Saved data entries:
○ ○ ○ ○
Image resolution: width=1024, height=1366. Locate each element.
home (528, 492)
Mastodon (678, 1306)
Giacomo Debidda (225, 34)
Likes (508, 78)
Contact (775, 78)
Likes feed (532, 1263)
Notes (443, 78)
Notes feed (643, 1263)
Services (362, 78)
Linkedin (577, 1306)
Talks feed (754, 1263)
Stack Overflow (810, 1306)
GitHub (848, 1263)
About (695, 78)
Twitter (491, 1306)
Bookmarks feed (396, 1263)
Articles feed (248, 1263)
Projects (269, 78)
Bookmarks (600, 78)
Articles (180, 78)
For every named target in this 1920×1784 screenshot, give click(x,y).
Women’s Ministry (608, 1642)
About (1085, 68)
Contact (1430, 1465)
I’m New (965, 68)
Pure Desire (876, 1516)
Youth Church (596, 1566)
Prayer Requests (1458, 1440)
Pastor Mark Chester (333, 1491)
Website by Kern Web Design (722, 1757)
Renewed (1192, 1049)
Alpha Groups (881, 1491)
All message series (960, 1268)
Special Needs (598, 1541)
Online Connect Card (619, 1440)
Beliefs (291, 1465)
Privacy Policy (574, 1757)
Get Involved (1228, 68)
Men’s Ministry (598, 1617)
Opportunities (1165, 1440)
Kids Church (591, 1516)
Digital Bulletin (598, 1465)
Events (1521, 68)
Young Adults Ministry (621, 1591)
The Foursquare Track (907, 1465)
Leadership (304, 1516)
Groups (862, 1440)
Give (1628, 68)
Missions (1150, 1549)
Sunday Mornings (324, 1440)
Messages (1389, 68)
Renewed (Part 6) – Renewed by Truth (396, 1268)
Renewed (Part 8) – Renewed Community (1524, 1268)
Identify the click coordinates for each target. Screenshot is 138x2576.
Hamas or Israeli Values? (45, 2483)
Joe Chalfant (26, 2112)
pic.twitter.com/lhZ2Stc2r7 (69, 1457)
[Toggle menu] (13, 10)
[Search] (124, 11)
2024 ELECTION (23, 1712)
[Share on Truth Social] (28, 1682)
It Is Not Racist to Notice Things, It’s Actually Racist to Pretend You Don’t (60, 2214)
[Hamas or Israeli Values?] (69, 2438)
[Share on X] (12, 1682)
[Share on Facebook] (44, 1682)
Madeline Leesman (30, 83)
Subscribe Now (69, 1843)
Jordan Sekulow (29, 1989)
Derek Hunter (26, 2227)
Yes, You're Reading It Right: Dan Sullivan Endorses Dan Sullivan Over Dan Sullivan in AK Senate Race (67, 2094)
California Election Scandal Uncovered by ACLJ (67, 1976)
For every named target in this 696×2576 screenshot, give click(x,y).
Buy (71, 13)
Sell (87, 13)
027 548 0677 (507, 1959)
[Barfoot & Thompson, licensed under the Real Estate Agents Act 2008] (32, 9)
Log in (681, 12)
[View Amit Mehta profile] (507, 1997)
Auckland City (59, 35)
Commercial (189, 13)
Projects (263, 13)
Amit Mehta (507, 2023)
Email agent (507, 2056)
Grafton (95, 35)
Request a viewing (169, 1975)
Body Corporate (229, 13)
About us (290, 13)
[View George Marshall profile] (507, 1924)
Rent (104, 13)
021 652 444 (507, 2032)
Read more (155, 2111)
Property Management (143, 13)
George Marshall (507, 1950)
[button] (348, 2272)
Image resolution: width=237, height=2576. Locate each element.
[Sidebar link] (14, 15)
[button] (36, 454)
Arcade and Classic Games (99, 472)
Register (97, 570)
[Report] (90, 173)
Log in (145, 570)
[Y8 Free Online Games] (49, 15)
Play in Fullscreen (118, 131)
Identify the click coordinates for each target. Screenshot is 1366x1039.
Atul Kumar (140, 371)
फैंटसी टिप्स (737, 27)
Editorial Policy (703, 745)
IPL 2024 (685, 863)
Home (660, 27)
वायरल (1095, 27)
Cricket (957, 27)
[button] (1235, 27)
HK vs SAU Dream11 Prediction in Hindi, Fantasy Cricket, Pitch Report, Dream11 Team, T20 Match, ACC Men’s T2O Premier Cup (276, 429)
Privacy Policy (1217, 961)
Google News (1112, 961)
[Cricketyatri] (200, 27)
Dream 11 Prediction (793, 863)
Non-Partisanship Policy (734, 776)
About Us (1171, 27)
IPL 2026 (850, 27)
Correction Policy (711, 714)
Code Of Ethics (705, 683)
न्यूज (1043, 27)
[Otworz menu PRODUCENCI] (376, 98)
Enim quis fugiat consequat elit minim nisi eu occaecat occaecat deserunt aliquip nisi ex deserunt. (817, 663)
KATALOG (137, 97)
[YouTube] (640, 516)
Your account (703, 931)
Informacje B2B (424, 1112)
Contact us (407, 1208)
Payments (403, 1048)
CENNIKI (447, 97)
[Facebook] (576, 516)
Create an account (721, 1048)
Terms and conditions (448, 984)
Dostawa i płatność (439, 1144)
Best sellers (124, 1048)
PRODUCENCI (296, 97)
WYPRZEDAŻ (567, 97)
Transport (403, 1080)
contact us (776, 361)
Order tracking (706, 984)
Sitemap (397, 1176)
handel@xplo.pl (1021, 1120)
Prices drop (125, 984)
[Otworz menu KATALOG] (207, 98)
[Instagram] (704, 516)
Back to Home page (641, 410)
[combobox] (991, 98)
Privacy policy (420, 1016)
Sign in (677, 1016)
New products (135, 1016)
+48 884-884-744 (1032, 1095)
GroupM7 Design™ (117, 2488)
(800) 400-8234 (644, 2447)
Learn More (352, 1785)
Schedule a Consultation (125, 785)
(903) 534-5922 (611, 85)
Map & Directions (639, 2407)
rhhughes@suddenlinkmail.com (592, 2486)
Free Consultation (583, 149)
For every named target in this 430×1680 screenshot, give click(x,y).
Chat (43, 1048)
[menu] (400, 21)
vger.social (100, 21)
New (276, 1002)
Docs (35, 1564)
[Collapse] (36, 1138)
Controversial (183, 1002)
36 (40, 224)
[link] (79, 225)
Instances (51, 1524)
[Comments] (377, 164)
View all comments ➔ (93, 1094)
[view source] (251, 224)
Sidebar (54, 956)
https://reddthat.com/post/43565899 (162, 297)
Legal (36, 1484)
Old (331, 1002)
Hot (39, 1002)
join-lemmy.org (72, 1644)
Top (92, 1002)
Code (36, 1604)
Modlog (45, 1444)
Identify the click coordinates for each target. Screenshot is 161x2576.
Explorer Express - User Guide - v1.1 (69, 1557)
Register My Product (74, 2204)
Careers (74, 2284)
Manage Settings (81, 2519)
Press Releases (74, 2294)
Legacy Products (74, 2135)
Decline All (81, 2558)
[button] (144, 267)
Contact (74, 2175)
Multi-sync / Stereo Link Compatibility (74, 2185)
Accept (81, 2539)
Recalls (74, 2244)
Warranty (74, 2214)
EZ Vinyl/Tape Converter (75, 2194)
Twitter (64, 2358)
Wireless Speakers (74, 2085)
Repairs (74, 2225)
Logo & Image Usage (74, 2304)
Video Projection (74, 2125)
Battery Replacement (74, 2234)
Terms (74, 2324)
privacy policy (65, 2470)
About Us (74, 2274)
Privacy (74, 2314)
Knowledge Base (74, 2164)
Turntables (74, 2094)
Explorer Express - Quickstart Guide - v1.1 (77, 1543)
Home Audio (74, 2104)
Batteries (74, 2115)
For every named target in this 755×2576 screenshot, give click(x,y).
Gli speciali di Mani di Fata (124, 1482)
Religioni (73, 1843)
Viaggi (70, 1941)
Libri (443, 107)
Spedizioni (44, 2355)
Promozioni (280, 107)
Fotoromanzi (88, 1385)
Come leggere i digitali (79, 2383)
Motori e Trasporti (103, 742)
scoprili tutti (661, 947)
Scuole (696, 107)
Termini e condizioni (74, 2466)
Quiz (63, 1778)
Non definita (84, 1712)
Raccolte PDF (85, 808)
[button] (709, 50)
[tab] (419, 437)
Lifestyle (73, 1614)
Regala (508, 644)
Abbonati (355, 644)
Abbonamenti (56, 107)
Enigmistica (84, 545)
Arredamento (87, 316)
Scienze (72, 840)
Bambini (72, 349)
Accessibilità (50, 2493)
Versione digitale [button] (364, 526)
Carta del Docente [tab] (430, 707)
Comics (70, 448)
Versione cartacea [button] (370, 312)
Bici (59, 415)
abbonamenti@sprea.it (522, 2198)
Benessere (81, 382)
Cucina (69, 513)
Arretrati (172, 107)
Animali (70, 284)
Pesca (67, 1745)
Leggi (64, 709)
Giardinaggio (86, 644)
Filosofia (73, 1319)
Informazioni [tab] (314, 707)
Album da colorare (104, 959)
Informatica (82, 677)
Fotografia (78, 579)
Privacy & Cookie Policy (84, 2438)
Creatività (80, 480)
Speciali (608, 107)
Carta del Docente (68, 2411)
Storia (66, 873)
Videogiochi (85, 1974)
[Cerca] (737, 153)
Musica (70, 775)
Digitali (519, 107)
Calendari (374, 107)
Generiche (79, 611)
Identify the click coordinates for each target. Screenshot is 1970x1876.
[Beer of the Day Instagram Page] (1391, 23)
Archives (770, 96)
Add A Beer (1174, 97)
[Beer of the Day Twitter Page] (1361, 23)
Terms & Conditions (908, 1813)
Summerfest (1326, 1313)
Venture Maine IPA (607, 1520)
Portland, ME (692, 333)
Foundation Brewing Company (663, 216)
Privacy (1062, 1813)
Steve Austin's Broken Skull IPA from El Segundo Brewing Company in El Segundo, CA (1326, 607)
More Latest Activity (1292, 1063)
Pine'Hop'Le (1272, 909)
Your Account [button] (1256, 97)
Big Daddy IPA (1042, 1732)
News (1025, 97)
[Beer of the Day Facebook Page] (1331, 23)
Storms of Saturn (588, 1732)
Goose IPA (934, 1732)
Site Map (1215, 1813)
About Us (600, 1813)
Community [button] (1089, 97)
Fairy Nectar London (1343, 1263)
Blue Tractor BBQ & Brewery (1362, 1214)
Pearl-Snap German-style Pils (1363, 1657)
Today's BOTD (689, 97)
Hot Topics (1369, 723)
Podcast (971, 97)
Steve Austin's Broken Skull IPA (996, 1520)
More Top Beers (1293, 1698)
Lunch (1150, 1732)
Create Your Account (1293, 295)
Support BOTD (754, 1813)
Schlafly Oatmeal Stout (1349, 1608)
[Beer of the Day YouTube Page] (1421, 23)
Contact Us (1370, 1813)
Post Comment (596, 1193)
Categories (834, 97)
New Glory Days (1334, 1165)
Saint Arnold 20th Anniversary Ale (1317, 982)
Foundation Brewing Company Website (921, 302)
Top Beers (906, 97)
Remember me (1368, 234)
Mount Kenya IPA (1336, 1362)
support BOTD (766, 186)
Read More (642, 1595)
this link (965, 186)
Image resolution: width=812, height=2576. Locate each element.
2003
○ ○ ○ ○
What you need to do.
There is a run of lines above from the one with "Arcade and Classic Games (99, 472)" to the one with "[button] (1235, 27)"; print exactly that run, both ends included, and nothing else.

Written response.
Arcade and Classic Games (99, 472)
Register (97, 570)
[Report] (90, 173)
Log in (145, 570)
[Y8 Free Online Games] (49, 15)
Play in Fullscreen (118, 131)
Identify the click coordinates for each target. Screenshot is 1366x1039.
Atul Kumar (140, 371)
फैंटसी टिप्स (737, 27)
Editorial Policy (703, 745)
IPL 2024 (685, 863)
Home (660, 27)
वायरल (1095, 27)
Cricket (957, 27)
[button] (1235, 27)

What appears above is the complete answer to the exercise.